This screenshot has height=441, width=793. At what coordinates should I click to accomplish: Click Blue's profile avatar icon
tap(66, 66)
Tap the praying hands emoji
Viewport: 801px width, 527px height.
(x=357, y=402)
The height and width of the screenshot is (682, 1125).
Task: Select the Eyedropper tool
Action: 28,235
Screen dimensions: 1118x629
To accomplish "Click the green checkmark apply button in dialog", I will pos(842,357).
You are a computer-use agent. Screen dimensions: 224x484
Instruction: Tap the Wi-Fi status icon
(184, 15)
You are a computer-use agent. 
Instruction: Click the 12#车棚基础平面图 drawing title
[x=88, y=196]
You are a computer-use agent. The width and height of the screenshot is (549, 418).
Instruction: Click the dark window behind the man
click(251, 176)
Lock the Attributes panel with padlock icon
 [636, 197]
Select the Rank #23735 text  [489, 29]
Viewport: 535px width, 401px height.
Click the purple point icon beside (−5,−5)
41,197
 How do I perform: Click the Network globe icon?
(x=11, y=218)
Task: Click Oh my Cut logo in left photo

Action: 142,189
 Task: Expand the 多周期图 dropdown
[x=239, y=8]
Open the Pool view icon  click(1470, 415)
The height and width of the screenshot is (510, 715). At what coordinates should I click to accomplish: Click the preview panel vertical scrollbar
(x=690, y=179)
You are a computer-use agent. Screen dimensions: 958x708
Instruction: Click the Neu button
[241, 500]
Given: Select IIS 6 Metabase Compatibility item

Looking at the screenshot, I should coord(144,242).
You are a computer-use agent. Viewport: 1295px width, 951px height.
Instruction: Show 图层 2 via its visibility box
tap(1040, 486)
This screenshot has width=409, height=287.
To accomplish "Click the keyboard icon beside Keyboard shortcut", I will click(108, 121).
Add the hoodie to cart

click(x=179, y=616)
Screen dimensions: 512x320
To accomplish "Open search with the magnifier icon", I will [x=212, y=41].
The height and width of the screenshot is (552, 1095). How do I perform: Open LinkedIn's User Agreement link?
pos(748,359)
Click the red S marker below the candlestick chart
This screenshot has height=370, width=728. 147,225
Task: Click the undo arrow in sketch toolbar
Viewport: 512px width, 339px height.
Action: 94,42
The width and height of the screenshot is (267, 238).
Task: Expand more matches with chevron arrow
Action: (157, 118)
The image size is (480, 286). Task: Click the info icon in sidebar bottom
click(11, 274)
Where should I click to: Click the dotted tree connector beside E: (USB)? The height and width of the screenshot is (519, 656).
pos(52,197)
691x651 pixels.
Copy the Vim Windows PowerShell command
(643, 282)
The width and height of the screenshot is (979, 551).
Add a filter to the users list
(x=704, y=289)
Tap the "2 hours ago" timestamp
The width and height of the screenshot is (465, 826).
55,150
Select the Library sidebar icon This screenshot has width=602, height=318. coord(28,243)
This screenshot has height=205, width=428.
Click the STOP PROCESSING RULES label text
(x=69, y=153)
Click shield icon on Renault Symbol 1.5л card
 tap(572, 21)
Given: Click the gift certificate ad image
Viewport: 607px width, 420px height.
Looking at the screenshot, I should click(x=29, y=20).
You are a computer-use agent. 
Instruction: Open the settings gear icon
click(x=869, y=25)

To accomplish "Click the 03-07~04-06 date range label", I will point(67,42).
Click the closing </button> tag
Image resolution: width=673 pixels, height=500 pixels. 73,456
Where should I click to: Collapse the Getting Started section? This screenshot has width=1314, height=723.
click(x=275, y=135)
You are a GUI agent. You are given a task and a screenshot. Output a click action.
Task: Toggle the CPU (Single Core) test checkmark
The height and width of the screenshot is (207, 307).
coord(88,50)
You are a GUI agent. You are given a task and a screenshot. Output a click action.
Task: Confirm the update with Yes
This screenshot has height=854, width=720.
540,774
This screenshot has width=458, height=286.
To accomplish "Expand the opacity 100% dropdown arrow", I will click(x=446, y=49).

# [Exercise brief]
Output the data once more, exactly as it appears above.

# [Your solution]
This screenshot has height=441, width=793. At what coordinates should I click to accomplish: Click Blue's profile avatar icon
tap(66, 66)
Tap the praying hands emoji
Viewport: 801px width, 527px height.
(x=357, y=402)
The height and width of the screenshot is (682, 1125).
Task: Select the Eyedropper tool
Action: 28,235
Screen dimensions: 1118x629
To accomplish "Click the green checkmark apply button in dialog", I will pos(842,357).
You are a computer-use agent. Screen dimensions: 224x484
Instruction: Tap the Wi-Fi status icon
(184, 15)
You are a computer-use agent. 
Instruction: Click the 12#车棚基础平面图 drawing title
[x=88, y=196]
You are a computer-use agent. The width and height of the screenshot is (549, 418).
Instruction: Click the dark window behind the man
click(251, 176)
Lock the Attributes panel with padlock icon
 [636, 197]
Select the Rank #23735 text  [489, 29]
Viewport: 535px width, 401px height.
Click the purple point icon beside (−5,−5)
41,197
 How do I perform: Click the Network globe icon?
(x=11, y=218)
Task: Click Oh my Cut logo in left photo

Action: 142,189
 Task: Expand the 多周期图 dropdown
[x=239, y=8]
Open the Pool view icon  click(1470, 415)
The height and width of the screenshot is (510, 715). At what coordinates should I click to accomplish: Click the preview panel vertical scrollbar
(x=690, y=179)
You are a computer-use agent. Screen dimensions: 958x708
Instruction: Click the Neu button
[241, 500]
Given: Select IIS 6 Metabase Compatibility item

Looking at the screenshot, I should coord(144,242).
You are a computer-use agent. Viewport: 1295px width, 951px height.
Instruction: Show 图层 2 via its visibility box
tap(1040, 486)
This screenshot has width=409, height=287.
To accomplish "Click the keyboard icon beside Keyboard shortcut", I will click(108, 121).
Add the hoodie to cart

click(x=179, y=616)
Screen dimensions: 512x320
To accomplish "Open search with the magnifier icon", I will [x=212, y=41].
The height and width of the screenshot is (552, 1095). How do I perform: Open LinkedIn's User Agreement link?
pos(748,359)
Click the red S marker below the candlestick chart
This screenshot has height=370, width=728. 147,225
Task: Click the undo arrow in sketch toolbar
Viewport: 512px width, 339px height.
Action: 94,42
The width and height of the screenshot is (267, 238).
Task: Expand more matches with chevron arrow
Action: (157, 118)
The image size is (480, 286). Task: Click the info icon in sidebar bottom
click(11, 274)
Where should I click to: Click the dotted tree connector beside E: (USB)? The height and width of the screenshot is (519, 656).
pos(52,197)
691x651 pixels.
Copy the Vim Windows PowerShell command
(643, 282)
The width and height of the screenshot is (979, 551).
Add a filter to the users list
(x=704, y=289)
Tap the "2 hours ago" timestamp
The width and height of the screenshot is (465, 826).
55,150
Select the Library sidebar icon This screenshot has width=602, height=318. coord(28,243)
This screenshot has height=205, width=428.
Click the STOP PROCESSING RULES label text
(x=69, y=153)
Click shield icon on Renault Symbol 1.5л card
 tap(572, 21)
Given: Click the gift certificate ad image
Viewport: 607px width, 420px height.
Looking at the screenshot, I should click(x=29, y=20).
You are a computer-use agent. 
Instruction: Open the settings gear icon
click(x=869, y=25)

To accomplish "Click the 03-07~04-06 date range label", I will point(67,42).
Click the closing </button> tag
Image resolution: width=673 pixels, height=500 pixels. 73,456
Where should I click to: Collapse the Getting Started section? This screenshot has width=1314, height=723.
click(x=275, y=135)
You are a GUI agent. You are given a task and a screenshot. Output a click action.
Task: Toggle the CPU (Single Core) test checkmark
The height and width of the screenshot is (207, 307).
coord(88,50)
You are a GUI agent. You are given a task and a screenshot. Output a click action.
Task: Confirm the update with Yes
This screenshot has height=854, width=720.
540,774
This screenshot has width=458, height=286.
To accomplish "Expand the opacity 100% dropdown arrow", I will click(x=446, y=49).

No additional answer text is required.